Here’s a question that no one ever has a good answer for: why are cashiers forced to stand? Who decided people need to stand for 4 hours straight between breaks when they don’t MOVE?
If you find out, let me know so I can punch them.
Good question! It’s actually because cashiers sitting down appears lazy and unproductive to the kinds of customers who would complain about that sort of thing! Americans generally can’t accept when retail people don’t look like their job is excessively hard, so cashiers aren’t allowed to sit. It’s been shown that standing for so long, even on padded rubber mats many cashiers have, has a detrimental effect on the knees.

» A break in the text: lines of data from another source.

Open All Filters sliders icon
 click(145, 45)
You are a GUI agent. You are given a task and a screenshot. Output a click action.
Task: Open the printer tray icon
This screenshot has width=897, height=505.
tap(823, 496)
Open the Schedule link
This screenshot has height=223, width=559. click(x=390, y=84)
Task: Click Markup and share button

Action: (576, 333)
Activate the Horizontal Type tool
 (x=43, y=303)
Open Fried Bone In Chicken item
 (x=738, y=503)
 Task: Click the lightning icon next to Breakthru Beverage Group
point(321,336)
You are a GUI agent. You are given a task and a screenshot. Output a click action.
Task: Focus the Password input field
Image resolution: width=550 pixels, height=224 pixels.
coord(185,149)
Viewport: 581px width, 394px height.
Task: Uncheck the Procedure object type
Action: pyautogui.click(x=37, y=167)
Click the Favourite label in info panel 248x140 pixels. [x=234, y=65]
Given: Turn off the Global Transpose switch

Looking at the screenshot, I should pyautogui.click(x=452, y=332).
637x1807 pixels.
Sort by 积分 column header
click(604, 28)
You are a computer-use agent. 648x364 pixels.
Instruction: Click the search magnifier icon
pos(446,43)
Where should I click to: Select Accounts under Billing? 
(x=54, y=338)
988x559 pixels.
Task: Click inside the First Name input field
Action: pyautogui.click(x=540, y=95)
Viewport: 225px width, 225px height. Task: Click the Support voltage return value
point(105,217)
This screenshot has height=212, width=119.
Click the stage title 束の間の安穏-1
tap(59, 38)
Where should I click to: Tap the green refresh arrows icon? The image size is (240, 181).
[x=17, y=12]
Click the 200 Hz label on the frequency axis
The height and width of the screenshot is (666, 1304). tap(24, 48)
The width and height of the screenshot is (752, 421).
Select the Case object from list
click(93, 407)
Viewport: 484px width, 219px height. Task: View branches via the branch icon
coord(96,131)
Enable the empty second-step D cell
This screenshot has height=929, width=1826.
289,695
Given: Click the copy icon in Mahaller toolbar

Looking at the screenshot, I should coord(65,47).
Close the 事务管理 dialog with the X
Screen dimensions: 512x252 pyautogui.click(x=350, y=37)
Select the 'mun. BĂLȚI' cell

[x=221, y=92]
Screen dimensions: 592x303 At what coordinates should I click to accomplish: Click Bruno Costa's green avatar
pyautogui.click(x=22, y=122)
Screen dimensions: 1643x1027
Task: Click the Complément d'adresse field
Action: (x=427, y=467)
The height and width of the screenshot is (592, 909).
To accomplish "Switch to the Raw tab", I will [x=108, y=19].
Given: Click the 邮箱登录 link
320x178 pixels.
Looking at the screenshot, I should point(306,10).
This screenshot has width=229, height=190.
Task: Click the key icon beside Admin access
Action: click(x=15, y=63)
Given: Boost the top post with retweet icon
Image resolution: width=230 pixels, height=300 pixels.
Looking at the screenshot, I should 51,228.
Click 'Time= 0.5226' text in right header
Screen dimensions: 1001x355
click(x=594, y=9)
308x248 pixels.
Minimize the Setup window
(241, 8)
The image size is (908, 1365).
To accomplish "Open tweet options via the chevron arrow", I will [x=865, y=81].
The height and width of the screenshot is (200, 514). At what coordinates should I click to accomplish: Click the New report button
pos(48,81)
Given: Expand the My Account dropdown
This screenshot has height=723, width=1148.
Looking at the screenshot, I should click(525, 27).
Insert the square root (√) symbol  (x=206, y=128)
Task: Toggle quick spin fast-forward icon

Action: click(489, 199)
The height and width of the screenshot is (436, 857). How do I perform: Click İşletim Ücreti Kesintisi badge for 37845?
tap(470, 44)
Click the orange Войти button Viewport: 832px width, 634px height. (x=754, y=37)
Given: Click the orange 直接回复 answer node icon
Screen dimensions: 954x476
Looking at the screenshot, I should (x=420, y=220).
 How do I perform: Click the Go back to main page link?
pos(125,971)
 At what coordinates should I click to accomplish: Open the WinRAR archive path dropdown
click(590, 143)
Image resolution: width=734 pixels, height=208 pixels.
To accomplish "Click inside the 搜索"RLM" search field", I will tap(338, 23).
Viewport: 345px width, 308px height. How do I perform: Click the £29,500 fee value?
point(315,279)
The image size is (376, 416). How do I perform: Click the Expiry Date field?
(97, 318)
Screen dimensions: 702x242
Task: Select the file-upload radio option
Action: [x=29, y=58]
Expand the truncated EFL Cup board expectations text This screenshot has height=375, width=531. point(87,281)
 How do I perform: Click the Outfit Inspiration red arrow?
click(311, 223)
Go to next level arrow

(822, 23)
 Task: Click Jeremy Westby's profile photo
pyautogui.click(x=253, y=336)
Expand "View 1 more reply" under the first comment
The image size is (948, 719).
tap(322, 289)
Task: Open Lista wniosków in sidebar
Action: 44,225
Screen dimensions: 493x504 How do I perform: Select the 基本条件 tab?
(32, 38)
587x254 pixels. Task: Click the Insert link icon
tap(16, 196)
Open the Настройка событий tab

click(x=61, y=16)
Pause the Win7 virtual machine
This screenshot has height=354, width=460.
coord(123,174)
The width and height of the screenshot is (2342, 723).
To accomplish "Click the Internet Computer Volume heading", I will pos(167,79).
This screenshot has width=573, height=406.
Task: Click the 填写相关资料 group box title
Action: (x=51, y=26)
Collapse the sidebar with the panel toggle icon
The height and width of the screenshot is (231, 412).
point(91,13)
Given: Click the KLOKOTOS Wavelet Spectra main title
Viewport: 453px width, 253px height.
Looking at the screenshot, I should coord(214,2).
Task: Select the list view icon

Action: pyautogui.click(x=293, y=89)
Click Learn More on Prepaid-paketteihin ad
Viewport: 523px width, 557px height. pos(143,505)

The American retail atmosphere is very different from most other developed nations. I’ve heard Americans describe grocery cashiers in Europe as “rude” and “lazy” because they get to sit down and they don’t have someone bagging your groceries for you. I’ve seen many Europeans genuinely shocked at how aggressive and in-your-face American retail employees are and even more surprised to learn we’re forced to be that way by our employers. Hired spies called “secret shoppers” are used to assess the quality of service, and at any time if you don’t greet and question every customer, if you don’t constantly have a smile on your face, if you’re sitting down for any reason, you could get fired. It’s a constant system of pomp and circumstance awash in paranoia meant to put us in early graves.
This system is seen as desirable by the people in charge because it ostensibly gets more labour out of people for the same salary and it drives many to quit. It’s much, much cheaper to hire and train new people and use them up than it is to pay the wage of someone who’s been with the company a year or two.